_Exercise goal_
Entries in the following listing are to be copied exactly as they stand.

_Data excerpts_
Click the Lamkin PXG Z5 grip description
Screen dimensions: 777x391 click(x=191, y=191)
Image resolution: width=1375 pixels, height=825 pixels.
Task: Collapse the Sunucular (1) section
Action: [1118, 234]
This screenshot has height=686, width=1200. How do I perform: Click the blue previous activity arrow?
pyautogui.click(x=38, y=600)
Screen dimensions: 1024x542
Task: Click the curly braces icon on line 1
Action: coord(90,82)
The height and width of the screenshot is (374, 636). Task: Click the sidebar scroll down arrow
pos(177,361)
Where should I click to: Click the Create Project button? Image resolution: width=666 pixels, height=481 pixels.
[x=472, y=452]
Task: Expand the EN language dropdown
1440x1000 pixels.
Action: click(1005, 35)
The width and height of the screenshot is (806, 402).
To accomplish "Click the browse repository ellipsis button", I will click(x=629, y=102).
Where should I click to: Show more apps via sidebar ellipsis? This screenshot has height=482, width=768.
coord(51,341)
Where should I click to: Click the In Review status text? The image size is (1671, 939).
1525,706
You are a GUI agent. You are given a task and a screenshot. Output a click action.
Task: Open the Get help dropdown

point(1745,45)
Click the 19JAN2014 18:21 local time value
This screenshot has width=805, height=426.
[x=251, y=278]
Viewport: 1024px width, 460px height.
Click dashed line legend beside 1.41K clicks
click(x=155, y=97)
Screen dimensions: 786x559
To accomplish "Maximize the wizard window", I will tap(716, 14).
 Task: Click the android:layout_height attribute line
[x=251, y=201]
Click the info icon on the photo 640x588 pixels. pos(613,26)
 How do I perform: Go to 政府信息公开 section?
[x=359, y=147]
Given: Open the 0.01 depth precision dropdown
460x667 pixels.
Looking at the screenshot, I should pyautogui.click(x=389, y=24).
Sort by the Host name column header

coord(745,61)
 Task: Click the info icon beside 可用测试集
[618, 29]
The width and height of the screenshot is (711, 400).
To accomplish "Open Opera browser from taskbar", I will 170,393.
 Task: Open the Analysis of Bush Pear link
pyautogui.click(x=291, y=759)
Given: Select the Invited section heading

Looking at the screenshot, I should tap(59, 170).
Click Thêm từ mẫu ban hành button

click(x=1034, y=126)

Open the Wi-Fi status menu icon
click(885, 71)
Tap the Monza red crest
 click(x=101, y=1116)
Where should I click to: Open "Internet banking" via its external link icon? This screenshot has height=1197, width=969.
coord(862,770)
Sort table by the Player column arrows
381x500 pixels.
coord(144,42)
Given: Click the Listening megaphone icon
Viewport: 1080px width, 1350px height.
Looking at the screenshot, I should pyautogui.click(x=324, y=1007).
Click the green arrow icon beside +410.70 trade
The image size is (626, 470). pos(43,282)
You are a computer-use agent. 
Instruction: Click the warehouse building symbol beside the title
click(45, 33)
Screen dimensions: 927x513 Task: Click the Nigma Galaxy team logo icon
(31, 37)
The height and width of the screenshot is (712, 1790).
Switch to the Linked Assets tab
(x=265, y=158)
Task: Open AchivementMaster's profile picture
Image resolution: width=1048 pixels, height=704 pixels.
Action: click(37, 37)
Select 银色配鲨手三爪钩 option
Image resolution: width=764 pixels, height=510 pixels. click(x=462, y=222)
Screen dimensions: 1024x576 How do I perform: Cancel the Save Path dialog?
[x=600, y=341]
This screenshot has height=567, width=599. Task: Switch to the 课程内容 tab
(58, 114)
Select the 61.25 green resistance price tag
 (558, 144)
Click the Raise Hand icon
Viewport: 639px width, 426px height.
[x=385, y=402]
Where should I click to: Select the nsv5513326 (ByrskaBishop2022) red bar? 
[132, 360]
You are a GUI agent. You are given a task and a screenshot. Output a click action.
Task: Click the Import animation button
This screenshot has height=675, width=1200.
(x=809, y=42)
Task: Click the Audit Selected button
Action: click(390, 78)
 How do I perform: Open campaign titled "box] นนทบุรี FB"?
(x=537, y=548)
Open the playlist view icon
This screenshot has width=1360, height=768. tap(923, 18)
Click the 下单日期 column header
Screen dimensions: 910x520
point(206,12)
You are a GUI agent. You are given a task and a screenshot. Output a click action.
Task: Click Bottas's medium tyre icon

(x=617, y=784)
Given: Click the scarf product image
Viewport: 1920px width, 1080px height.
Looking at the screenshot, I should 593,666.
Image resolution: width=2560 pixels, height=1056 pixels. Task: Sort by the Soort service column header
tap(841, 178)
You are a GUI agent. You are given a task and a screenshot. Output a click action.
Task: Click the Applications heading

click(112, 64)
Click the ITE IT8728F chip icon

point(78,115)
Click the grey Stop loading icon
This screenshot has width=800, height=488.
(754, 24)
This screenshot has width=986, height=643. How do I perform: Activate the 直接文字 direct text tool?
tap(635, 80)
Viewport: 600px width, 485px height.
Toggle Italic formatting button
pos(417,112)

_Answer box_
Click the Lamkin PXG Z5 grip description
Screen dimensions: 777x391 click(x=191, y=191)
Image resolution: width=1375 pixels, height=825 pixels.
Task: Collapse the Sunucular (1) section
Action: [1118, 234]
This screenshot has height=686, width=1200. How do I perform: Click the blue previous activity arrow?
pyautogui.click(x=38, y=600)
Screen dimensions: 1024x542
Task: Click the curly braces icon on line 1
Action: coord(90,82)
The height and width of the screenshot is (374, 636). Task: Click the sidebar scroll down arrow
pos(177,361)
Where should I click to: Click the Create Project button? Image resolution: width=666 pixels, height=481 pixels.
[x=472, y=452]
Task: Expand the EN language dropdown
1440x1000 pixels.
Action: click(1005, 35)
The width and height of the screenshot is (806, 402).
To accomplish "Click the browse repository ellipsis button", I will click(x=629, y=102).
Where should I click to: Show more apps via sidebar ellipsis? This screenshot has height=482, width=768.
coord(51,341)
Where should I click to: Click the In Review status text? The image size is (1671, 939).
1525,706
You are a GUI agent. You are given a task and a screenshot. Output a click action.
Task: Open the Get help dropdown

point(1745,45)
Click the 19JAN2014 18:21 local time value
This screenshot has width=805, height=426.
[x=251, y=278]
Viewport: 1024px width, 460px height.
Click dashed line legend beside 1.41K clicks
click(x=155, y=97)
Screen dimensions: 786x559
To accomplish "Maximize the wizard window", I will tap(716, 14).
 Task: Click the android:layout_height attribute line
[x=251, y=201]
Click the info icon on the photo 640x588 pixels. pos(613,26)
 How do I perform: Go to 政府信息公开 section?
[x=359, y=147]
Given: Open the 0.01 depth precision dropdown
460x667 pixels.
Looking at the screenshot, I should pyautogui.click(x=389, y=24).
Sort by the Host name column header

coord(745,61)
 Task: Click the info icon beside 可用测试集
[618, 29]
The width and height of the screenshot is (711, 400).
To accomplish "Open Opera browser from taskbar", I will 170,393.
 Task: Open the Analysis of Bush Pear link
pyautogui.click(x=291, y=759)
Given: Select the Invited section heading

Looking at the screenshot, I should tap(59, 170).
Click Thêm từ mẫu ban hành button

click(x=1034, y=126)

Open the Wi-Fi status menu icon
click(885, 71)
Tap the Monza red crest
 click(x=101, y=1116)
Where should I click to: Open "Internet banking" via its external link icon? This screenshot has height=1197, width=969.
coord(862,770)
Sort table by the Player column arrows
381x500 pixels.
coord(144,42)
Given: Click the Listening megaphone icon
Viewport: 1080px width, 1350px height.
Looking at the screenshot, I should pyautogui.click(x=324, y=1007).
Click the green arrow icon beside +410.70 trade
The image size is (626, 470). pos(43,282)
You are a computer-use agent. 
Instruction: Click the warehouse building symbol beside the title
click(45, 33)
Screen dimensions: 927x513 Task: Click the Nigma Galaxy team logo icon
(31, 37)
The height and width of the screenshot is (712, 1790).
Switch to the Linked Assets tab
(x=265, y=158)
Task: Open AchivementMaster's profile picture
Image resolution: width=1048 pixels, height=704 pixels.
Action: click(37, 37)
Select 银色配鲨手三爪钩 option
Image resolution: width=764 pixels, height=510 pixels. click(x=462, y=222)
Screen dimensions: 1024x576 How do I perform: Cancel the Save Path dialog?
[x=600, y=341]
This screenshot has height=567, width=599. Task: Switch to the 课程内容 tab
(58, 114)
Select the 61.25 green resistance price tag
 (558, 144)
Click the Raise Hand icon
Viewport: 639px width, 426px height.
[x=385, y=402]
Where should I click to: Select the nsv5513326 (ByrskaBishop2022) red bar? 
[132, 360]
You are a GUI agent. You are given a task and a screenshot. Output a click action.
Task: Click the Import animation button
This screenshot has height=675, width=1200.
(x=809, y=42)
Task: Click the Audit Selected button
Action: click(390, 78)
 How do I perform: Open campaign titled "box] นนทบุรี FB"?
(x=537, y=548)
Open the playlist view icon
This screenshot has width=1360, height=768. tap(923, 18)
Click the 下单日期 column header
Screen dimensions: 910x520
point(206,12)
You are a GUI agent. You are given a task and a screenshot. Output a click action.
Task: Click Bottas's medium tyre icon

(x=617, y=784)
Given: Click the scarf product image
Viewport: 1920px width, 1080px height.
Looking at the screenshot, I should 593,666.
Image resolution: width=2560 pixels, height=1056 pixels. Task: Sort by the Soort service column header
tap(841, 178)
You are a GUI agent. You are given a task and a screenshot. Output a click action.
Task: Click the Applications heading

click(112, 64)
Click the ITE IT8728F chip icon

point(78,115)
Click the grey Stop loading icon
This screenshot has width=800, height=488.
(754, 24)
This screenshot has width=986, height=643. How do I perform: Activate the 直接文字 direct text tool?
tap(635, 80)
Viewport: 600px width, 485px height.
Toggle Italic formatting button
pos(417,112)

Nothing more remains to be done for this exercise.